What was it like taking the message of hope to street urchins and homeless people, especially in Ojuelegba, known to be a hub for the good, the bad and the ugly?
At first, they thought I was doing undercover, but when they realised I meant well, sleep with outside with them and feeling what they felt, they began to open up gradually. This is not to say there weren’t challenges. I cannot count how many times the street urchins (area boys) attacked me. I was threatened with death several times by some of them for trying to help them.

In fact, it was on one of such encounters with them that I realised that one of them I employed as my driver was formerly an armed robber, who had killed many people before he was arrested by God and started coming to church. I never knew this before then. So, hostility from people in this category is not strange to me.

Did you nurse the thought of sacking your driver after then, considering that he could one day harm you?
Such thought never crossed my mind, because I had dealt with worse situations than that in the course of my life journey. As a deliverance minister, I had been told by my many people that those I was trying to deliver could harm me and that I should take absolute care while dealing with them. I have come to understand that fear does not solve any problem and that we must face each challenge if we hope to overcome.

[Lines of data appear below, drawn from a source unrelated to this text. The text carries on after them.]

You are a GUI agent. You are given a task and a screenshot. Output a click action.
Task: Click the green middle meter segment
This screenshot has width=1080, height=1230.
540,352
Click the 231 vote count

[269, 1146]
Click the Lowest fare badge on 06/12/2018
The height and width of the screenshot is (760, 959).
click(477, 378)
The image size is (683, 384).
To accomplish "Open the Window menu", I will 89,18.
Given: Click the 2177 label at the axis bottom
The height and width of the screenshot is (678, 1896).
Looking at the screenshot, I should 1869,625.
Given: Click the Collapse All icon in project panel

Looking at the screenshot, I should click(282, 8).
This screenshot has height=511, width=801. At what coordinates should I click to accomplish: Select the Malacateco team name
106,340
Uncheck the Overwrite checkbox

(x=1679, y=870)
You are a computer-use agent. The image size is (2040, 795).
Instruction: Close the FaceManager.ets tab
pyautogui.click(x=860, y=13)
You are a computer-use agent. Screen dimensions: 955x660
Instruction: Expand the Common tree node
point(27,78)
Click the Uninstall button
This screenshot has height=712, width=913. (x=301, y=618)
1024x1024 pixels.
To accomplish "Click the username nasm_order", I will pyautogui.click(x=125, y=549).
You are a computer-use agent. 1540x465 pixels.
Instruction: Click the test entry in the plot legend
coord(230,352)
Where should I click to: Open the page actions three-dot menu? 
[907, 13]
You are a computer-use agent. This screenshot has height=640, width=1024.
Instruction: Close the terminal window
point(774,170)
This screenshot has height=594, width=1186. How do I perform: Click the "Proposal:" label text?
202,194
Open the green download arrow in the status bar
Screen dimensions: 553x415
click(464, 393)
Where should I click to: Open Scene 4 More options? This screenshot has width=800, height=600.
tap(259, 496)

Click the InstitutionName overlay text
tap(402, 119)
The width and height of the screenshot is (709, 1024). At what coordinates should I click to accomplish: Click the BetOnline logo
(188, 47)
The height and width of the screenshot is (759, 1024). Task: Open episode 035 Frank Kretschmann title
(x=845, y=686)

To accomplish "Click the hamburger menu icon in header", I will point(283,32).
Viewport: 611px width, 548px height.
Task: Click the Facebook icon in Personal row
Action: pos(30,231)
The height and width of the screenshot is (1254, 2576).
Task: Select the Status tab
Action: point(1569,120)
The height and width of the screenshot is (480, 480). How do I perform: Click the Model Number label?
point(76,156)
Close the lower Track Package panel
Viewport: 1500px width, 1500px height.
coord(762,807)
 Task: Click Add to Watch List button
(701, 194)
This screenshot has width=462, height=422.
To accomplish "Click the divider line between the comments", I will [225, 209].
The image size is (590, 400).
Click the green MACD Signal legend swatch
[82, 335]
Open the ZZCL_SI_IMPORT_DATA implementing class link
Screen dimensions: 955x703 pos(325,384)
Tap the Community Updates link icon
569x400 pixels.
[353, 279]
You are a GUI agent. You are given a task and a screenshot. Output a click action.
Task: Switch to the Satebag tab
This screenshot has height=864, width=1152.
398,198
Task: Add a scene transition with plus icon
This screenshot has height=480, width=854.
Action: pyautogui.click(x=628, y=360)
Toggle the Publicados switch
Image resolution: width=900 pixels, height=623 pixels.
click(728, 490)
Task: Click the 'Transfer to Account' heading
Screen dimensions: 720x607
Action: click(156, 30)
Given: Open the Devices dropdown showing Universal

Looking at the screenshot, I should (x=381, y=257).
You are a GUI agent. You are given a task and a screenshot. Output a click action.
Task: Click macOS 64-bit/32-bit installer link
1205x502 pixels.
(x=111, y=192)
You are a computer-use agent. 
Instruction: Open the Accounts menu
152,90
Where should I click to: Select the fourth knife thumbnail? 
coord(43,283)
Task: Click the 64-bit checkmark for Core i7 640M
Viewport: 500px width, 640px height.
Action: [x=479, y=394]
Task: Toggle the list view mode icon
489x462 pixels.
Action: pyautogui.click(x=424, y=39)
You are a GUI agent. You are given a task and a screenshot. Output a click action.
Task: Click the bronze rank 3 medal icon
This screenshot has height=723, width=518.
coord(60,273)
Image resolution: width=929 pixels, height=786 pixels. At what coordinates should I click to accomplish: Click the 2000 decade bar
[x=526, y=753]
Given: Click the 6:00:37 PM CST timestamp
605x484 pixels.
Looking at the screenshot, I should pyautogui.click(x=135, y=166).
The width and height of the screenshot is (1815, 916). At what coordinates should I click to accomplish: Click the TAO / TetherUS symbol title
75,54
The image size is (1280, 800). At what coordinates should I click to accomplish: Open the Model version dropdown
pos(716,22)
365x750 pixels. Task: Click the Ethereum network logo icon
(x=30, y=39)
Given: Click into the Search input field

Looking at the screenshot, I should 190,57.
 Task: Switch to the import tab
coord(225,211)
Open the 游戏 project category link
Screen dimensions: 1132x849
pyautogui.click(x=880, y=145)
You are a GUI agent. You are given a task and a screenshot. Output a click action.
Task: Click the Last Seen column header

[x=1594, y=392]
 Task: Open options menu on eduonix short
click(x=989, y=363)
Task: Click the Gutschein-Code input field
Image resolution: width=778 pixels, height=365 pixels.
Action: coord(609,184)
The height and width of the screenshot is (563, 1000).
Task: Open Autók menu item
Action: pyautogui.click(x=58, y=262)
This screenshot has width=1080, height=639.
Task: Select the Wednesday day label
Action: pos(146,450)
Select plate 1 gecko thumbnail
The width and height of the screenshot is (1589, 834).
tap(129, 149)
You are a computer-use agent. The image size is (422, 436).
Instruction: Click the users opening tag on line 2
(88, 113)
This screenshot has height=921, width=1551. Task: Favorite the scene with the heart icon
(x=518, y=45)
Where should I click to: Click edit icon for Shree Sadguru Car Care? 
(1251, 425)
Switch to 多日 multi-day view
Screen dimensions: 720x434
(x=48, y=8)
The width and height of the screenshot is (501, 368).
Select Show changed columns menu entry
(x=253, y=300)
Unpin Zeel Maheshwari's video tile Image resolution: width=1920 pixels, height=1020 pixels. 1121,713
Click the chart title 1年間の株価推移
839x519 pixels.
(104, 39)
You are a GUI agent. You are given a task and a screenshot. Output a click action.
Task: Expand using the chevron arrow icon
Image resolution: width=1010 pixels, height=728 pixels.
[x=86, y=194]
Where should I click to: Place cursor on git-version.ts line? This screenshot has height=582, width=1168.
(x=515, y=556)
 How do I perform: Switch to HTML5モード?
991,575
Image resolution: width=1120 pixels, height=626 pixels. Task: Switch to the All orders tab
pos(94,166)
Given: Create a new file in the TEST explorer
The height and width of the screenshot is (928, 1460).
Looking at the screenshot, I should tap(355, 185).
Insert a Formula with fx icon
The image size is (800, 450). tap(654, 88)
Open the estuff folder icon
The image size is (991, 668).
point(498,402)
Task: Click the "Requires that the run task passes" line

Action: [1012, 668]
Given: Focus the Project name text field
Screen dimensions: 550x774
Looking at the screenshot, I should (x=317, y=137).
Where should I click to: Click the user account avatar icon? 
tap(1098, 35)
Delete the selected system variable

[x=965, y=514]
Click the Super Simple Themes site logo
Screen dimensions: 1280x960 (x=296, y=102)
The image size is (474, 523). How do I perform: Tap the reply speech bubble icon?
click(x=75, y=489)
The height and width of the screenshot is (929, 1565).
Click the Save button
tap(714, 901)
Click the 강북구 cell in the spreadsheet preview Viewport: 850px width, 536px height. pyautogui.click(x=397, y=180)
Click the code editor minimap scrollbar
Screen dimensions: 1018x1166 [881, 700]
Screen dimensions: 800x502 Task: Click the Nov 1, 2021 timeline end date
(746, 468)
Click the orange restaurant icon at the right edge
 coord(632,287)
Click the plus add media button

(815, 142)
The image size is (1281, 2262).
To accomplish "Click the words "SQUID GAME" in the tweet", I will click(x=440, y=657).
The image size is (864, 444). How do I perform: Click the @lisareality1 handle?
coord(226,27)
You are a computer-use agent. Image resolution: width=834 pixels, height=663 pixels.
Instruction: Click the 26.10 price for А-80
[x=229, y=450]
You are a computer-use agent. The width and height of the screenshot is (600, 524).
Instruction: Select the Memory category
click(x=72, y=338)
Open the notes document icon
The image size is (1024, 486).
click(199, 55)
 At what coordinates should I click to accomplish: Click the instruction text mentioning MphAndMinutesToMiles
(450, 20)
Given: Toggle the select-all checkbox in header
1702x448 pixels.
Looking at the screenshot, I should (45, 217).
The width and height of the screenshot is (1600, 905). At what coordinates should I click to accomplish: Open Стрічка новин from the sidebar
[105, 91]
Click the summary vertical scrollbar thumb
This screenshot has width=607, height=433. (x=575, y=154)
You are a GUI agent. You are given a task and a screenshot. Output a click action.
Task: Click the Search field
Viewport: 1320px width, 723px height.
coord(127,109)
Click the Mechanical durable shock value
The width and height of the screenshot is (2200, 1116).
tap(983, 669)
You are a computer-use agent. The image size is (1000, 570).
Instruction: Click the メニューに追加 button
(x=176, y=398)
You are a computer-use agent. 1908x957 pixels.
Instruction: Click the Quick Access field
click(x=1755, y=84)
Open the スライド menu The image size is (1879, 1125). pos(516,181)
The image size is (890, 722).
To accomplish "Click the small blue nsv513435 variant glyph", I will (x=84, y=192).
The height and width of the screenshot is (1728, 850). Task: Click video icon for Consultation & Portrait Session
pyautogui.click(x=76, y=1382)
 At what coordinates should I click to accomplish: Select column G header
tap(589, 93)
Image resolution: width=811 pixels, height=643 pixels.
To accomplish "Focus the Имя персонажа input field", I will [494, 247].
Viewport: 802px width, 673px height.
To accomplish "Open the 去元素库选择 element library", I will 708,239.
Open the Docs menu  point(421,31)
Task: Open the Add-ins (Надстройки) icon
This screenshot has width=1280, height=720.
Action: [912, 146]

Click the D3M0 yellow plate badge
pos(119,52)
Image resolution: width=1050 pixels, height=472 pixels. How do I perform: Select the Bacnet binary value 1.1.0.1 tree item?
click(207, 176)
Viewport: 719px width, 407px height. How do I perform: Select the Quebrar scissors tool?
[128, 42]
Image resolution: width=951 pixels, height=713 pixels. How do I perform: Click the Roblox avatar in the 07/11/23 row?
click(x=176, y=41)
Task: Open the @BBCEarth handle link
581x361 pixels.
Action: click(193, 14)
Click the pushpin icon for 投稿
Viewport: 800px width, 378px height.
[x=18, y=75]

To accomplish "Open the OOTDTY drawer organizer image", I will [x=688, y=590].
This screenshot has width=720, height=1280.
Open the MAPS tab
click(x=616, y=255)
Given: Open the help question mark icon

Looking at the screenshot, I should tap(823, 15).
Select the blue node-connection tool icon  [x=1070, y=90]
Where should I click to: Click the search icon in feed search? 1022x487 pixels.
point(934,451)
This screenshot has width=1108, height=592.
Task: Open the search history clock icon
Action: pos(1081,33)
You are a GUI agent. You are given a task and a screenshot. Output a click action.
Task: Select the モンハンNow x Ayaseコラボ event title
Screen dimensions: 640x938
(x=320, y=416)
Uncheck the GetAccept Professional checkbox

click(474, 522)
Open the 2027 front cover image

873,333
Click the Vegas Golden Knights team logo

So, I did not sack the driver, instead I used my knowledge of the Bible and experience in life to encourage and lead him deeper into Christ. But generally speaking, it has not been easy dealing with and trying to change people who had been into all sorts of crimes, including armed robbery. Many times, they come to me and threaten to harm and even kill me if I don’t give them money. They feel I am getting so much money and not giving them their fair share. Out of anger, some of them go back to their old ways of life (crime), warning me not to come near them again or I will get killed.